I do have a vague memory of looking for information on this theory in the past and coming across a mention of a pocket watch found off the coast of Sweden that was linked to the lost Orkney — but I can’t find it now.
Finally, an an answer from an academic
In the 2002 edition of the journal Amerikanskii Ezhegodnik (American Yearbook), we have an article by A. Yu. Petrov titled “Money received after Alaska Purchase were spent on the Rail Road Construction in Russia.” Petrov went to the State Historical Archives and found a document on how the monies were spent. Specifically, it was spent abroad on supplies to build the Kursk-Kiev, Ryazan, Kozlovsky, Moscow-Ryazan and other railway lines.
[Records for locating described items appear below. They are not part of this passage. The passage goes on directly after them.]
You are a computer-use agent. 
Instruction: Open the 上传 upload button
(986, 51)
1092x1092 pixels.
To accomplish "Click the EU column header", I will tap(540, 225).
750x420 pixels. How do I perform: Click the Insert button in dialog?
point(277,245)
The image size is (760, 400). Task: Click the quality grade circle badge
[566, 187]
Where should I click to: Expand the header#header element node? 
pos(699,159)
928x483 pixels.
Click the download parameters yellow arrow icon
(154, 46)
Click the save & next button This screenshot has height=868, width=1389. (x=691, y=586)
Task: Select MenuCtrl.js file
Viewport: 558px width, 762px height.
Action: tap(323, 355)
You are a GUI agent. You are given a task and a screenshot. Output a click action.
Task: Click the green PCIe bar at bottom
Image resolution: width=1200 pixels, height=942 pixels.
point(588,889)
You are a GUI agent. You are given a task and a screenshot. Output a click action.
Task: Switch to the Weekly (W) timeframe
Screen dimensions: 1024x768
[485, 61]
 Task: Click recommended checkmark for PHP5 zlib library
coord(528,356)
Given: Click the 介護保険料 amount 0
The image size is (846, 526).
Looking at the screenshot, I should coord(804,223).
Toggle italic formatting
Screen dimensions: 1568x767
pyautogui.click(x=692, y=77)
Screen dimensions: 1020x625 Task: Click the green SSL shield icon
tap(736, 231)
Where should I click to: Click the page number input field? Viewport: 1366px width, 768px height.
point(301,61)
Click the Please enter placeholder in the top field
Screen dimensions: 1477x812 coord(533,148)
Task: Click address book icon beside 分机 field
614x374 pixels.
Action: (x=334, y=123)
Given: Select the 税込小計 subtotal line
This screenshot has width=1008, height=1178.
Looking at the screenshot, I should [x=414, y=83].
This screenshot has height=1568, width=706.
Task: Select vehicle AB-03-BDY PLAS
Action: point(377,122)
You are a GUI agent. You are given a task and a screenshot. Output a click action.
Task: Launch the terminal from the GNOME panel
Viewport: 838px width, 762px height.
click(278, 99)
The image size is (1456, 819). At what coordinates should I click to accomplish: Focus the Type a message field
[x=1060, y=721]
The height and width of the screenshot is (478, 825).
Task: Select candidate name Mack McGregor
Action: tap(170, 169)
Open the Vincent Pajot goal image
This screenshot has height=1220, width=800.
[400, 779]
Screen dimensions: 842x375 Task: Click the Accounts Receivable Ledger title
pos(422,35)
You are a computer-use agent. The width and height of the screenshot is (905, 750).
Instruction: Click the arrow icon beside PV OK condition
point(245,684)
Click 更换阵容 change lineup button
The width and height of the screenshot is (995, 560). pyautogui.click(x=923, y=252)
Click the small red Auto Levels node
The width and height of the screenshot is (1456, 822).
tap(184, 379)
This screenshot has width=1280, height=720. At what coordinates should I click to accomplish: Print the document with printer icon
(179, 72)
Okay, yes — that does mean the cold hard cash never made it to Saint Petersburg. But only because international economics didn’t actually involve shipping massive amounts of gold around the world in 1868 any more than it does today. I know the Spanish Empire did it in the 16th century, but by the 19th century we have the telegraph and the ability to wire money. Sorry, conspiracy theorists – no mysterious sabotaged ships, just international finance and economic development. The only remaining mystery is whether the Russians got any accrued interest from the United States after the year delay in payment — and I’m going to guess “no” on that one.